The request was sent in January 2014. The first reply arrived a month later, but it was merely notification that the agency would be “unable to send the information” within the 20 business days required by FOIA.  A second delay letter arrived in May, followed by a third delay in August and yet another delay in December.

Finally, in April of the following year – a full 282 business days after the 20 business-day deadline – we received a response. But it was not the e-mails we requested; it was a notice that our request was now too broad and would be closed because searching the e-mails of three people was “an unreasonable burden upon the IRS.”  Even if this were true, which seemed very unlikely, the agency had violated its own rules by dragging out the process and then failing to give us a chance to narrow the request before rejecting it.  We pointed out these problems in an appeal of the IRS decision, but the agency refused to acknowledge these problems and again rejected our request.

In an attempt to figure out how the process had gone so wrong, we submitted another FOIA request in May 2016 requesting the “processing notes” for the original request.  These notes document what happens to a request once it arrives at a government agency.  They are internally made, follow a particular format, and should be among the simplest of documents to locate and share.  Yet the first delay letter soon arrived, and another one three months later.  Not wanting to wait for a third delay notification, we filed a lawsuit against the agency to get a full explanation of what happened.
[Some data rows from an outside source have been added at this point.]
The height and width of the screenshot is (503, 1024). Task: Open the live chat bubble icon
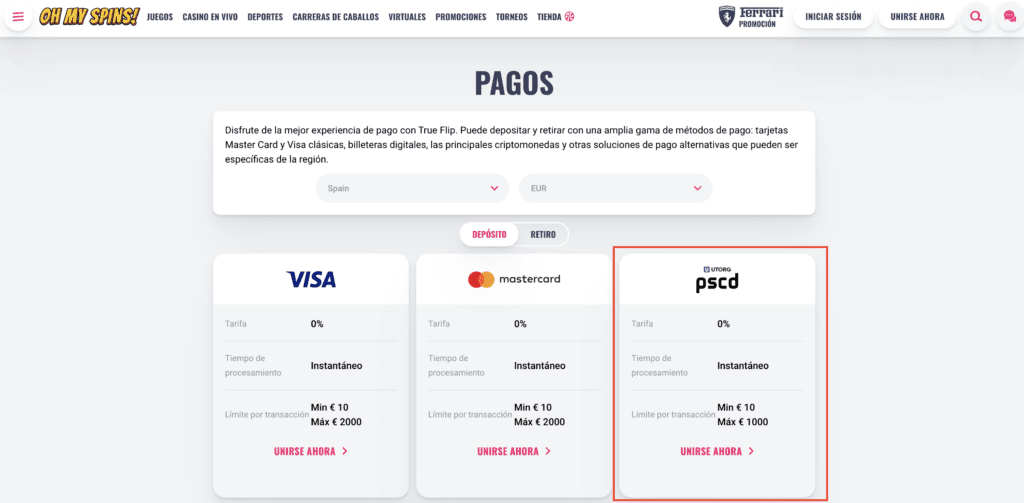[1010, 17]
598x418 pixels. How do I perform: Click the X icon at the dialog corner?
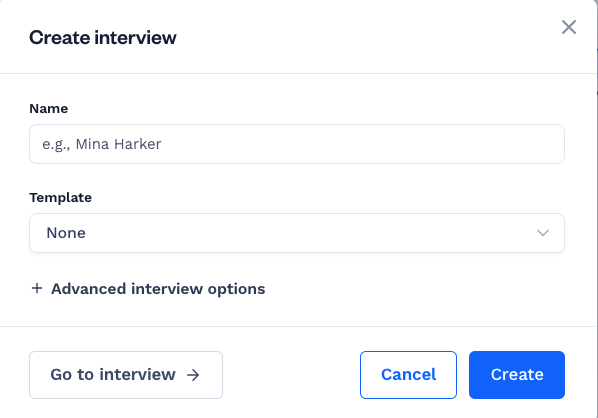click(569, 27)
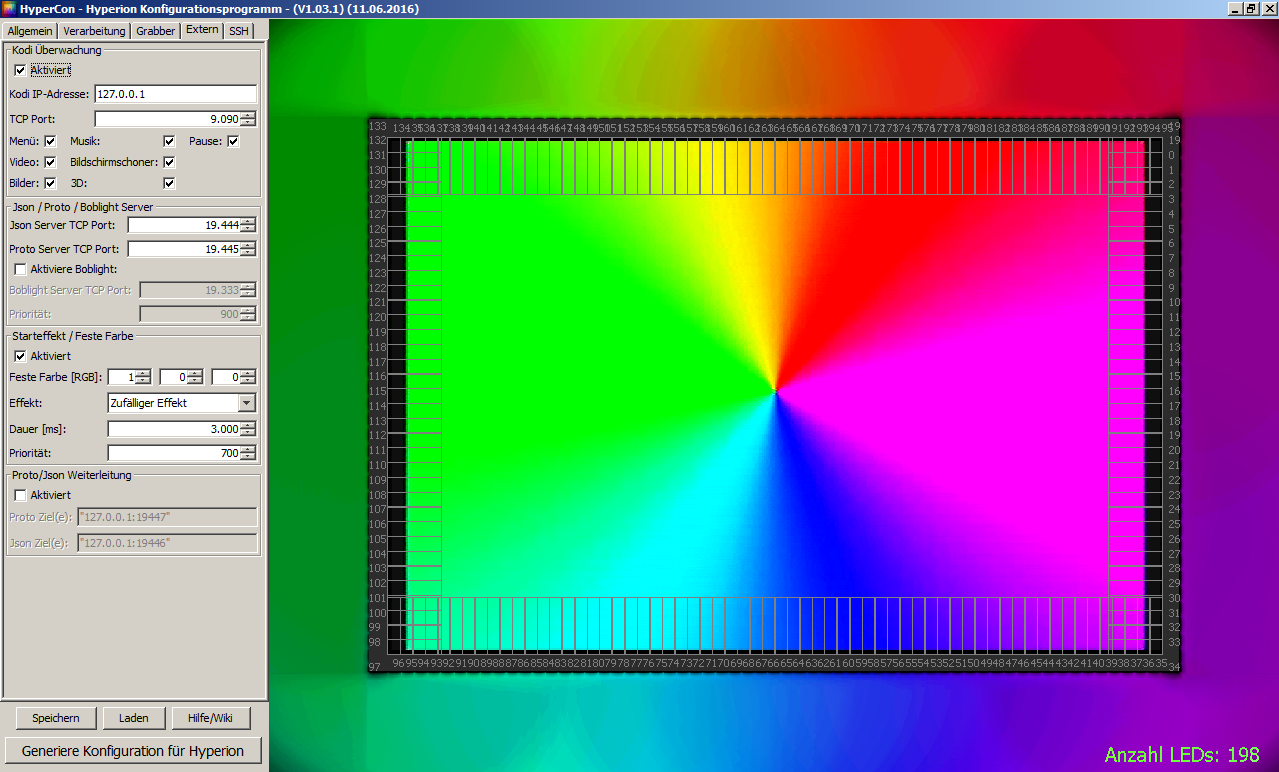Uncheck the Bildschirmschoner checkbox

169,162
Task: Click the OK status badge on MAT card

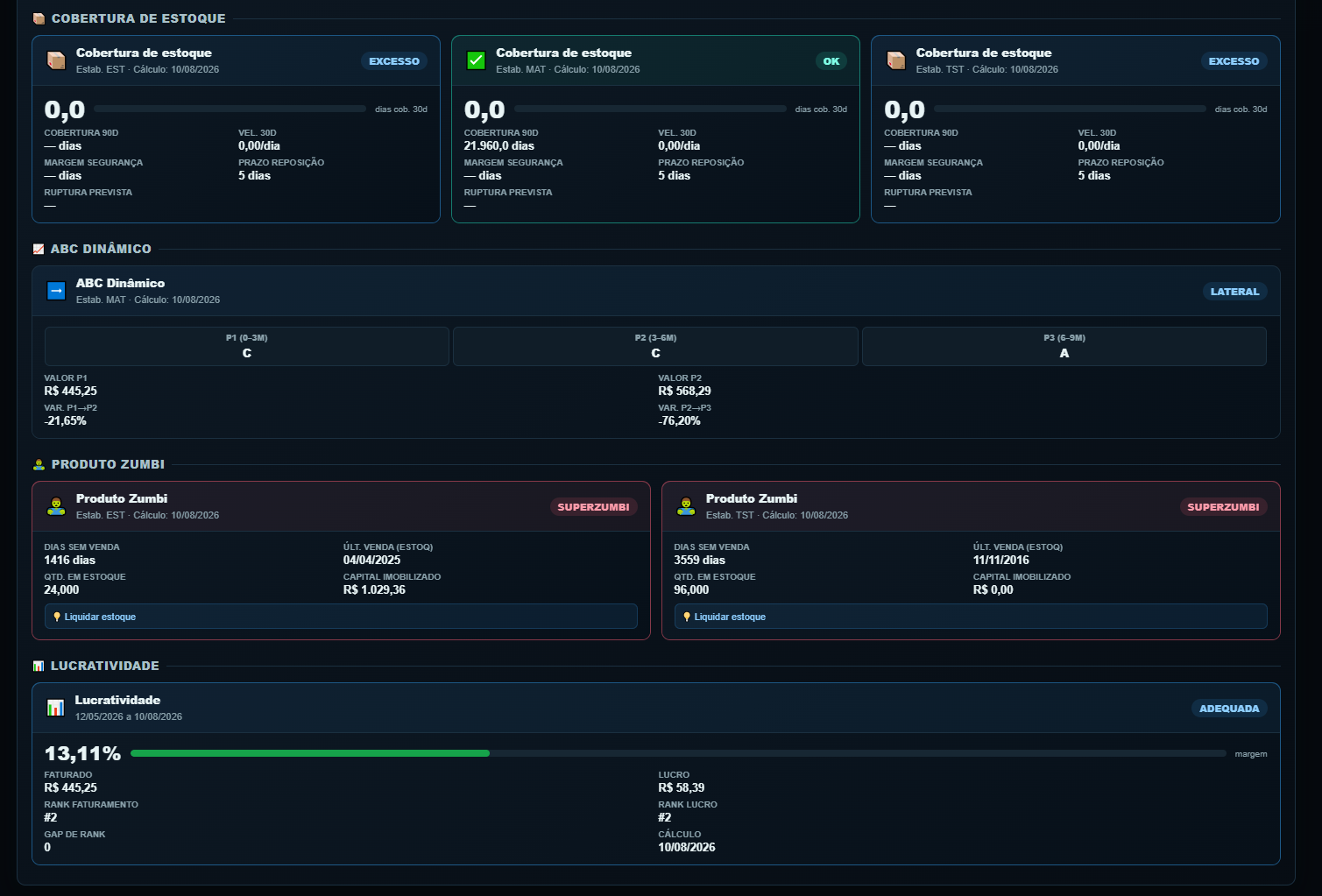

Such lawsuits are often required to get a meaningful response from the government, and ours finally forced the IRS to release the processing notes for our original request. So what was the explanation for the agency refusing to conduct a simple search – and taking over a year to say so?

Apparently, there wasn’t one. The IRS tax law specialist processing the request had marked in her records all the way back in December 2014 that a search had been done and “produced no documents.”  This happened four months before the IRS called our request “an unreasonable burden,” seven months before the agency claimed it was “unable to initiate a search” at all, and a full two years before we filed suit just to discover the IRS could have saved everyone time and money simply by reporting its original findings.

Why would government officials compare our request to “an all-encompassing fishing expedition” if they already knew there weren’t any fish to catch? The answer, if there is one, remains to be seen.  The original FOIA request is the subject of a separate and ongoing lawsuit, but the IRS has not yet produced any responsive documents.  If no improper communication took place between the lawyers transferred to the White House and their former IRS colleagues, then that is good news.  If no ethics training was given to those lawyers, then that good news is merely a coincidence.  Whatever the truth turns out to be, it is a worrying sign that a simple request can result in years of delays, constant obstruction, contradictory answers, and no solid explanation for any of these.